• Exercise materials:
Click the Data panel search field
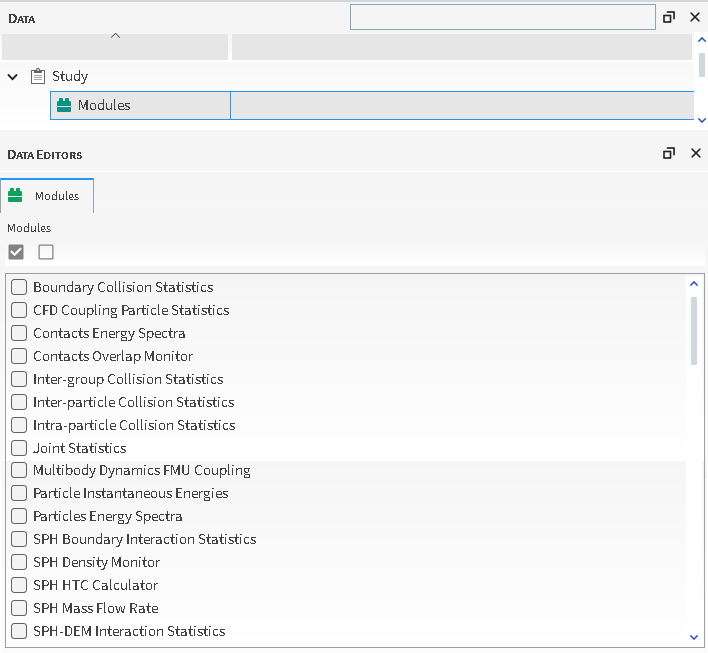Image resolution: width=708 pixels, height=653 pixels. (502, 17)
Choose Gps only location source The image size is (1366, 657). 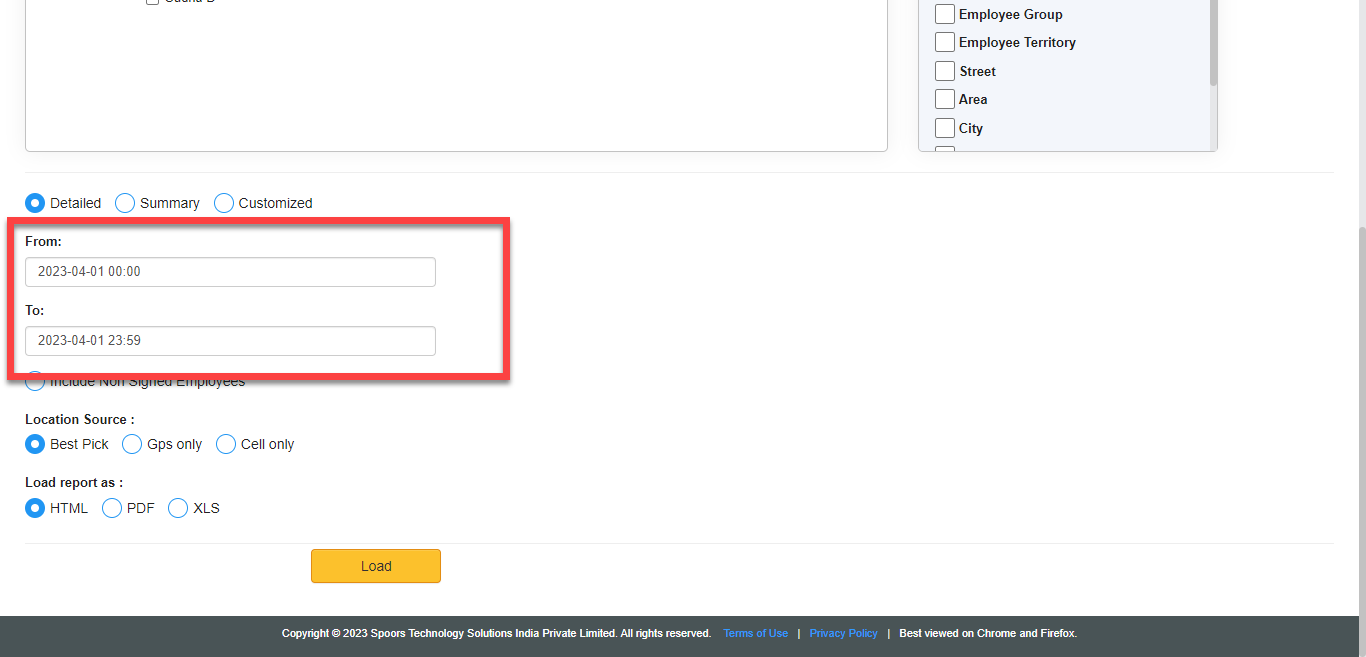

---

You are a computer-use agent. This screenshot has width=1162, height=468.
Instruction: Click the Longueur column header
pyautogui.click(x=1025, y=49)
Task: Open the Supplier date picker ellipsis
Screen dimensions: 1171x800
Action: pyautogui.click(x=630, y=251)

• Prompt: In the entries above, find the line containing "Click the Data panel search field" and the line containing "Choose Gps only", then copy both and every line between them exactly, without any picture.

• Expected answer:
Click the Data panel search field
Image resolution: width=708 pixels, height=653 pixels. (502, 17)
Choose Gps only location source The image size is (1366, 657). 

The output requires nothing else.